Pourtant, ils comptaient.

Le mage Alain plissait les yeux en regardant au loin et se massait la nuque.

« Cela ne devrait pas avoir d’importance… ils ne comptent pas », dit-il, comme pour se convaincre lui-même, en employant sans le savoir la même phrase qui était venue à l’esprit de Mari, un écho de son éducation.

« Peux-tu me donner une seule bonne raison de ne pas nous mettre en route dès maintenant, sans patienter jusqu’à la tombée de la nuit ? demanda Mari en grimaçant.

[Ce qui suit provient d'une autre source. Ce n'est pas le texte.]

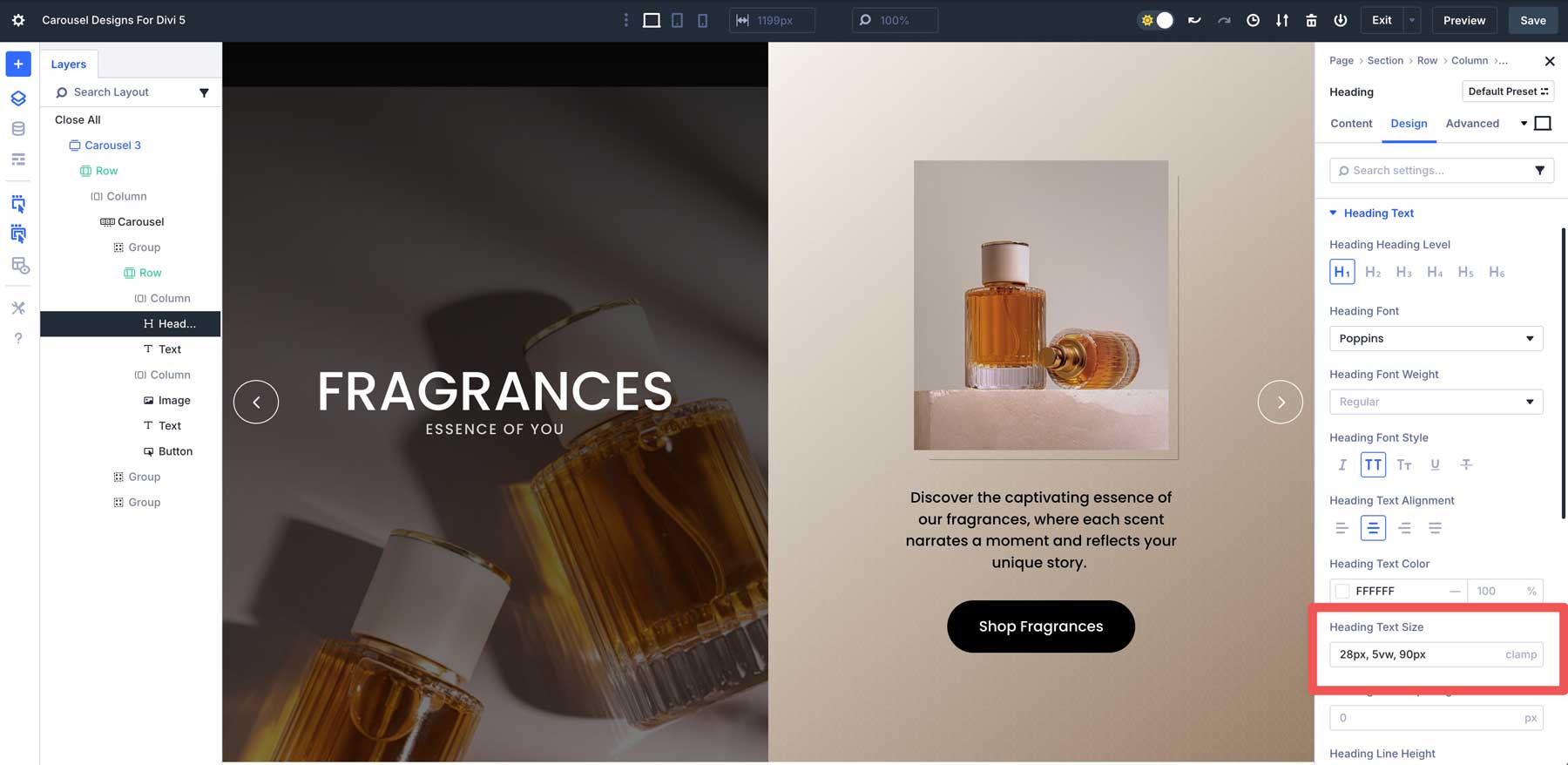
Task: Click the Heading Text Color white swatch
Action: point(1342,591)
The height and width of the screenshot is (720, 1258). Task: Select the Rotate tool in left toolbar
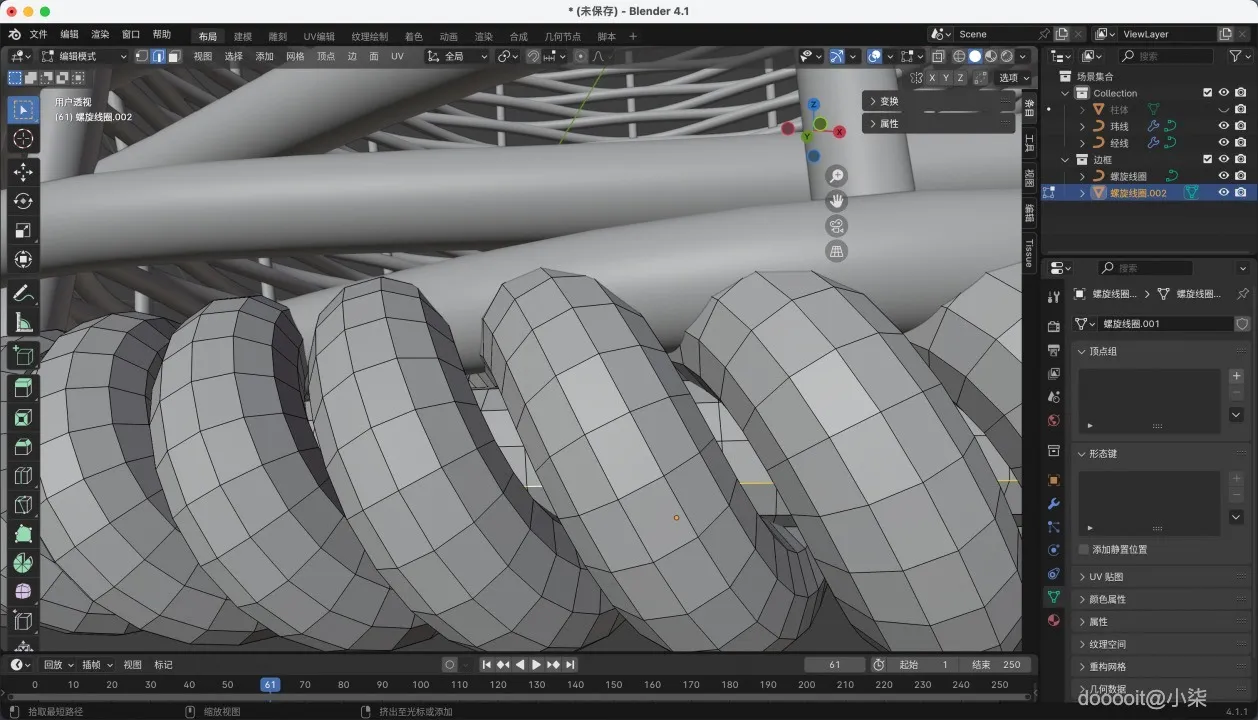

— Non. Nous ne rattraperons pas les bandits, à moins qu’ils ne s’arrêtent pour nous attendre. Et s’ils ont décidé de nous tendre une embuscade, je pourrai au moins venger ceux qui sont tombés ici. » L’absence d’émotion dans sa voix reflétait parfaitement l’impassibilité de son visage.

Cependant, Mari aurait juré voir la colère bouillonner au tréfonds de ses yeux. Elle aurait pu lui faire remarquer que son désir de vengeance signifiait que ce qui s’était passé dans le défilé ne lui était pas indifférent. Elle se contenta d’acquiescer en silence, rassurée de savoir que pour ce mage, au moins, le sort des autres comptait.

Ils marchèrent vers l’ouest jusqu’au crépuscule, profitant au mieux de chaque ombre ménagée par les hauteurs entourant le défilé. Juste avant le coucher du soleil, ils quittèrent la route qui amorçait une descente en lacets sur une pente assez raide, avant de s’incurver vers le nord-ouest en un long arc de cercle fendant l’étendue plate du désert qui s’étirait à perte de vue. Regrettant de ne pas disposer d’un voit-au-loin, Mari étudia le panorama qui s’offrait à elle à la recherche de la moindre trace des bandits, mais, à part un petit nuage de poussière au loin sur la piste, elle ne vit rien.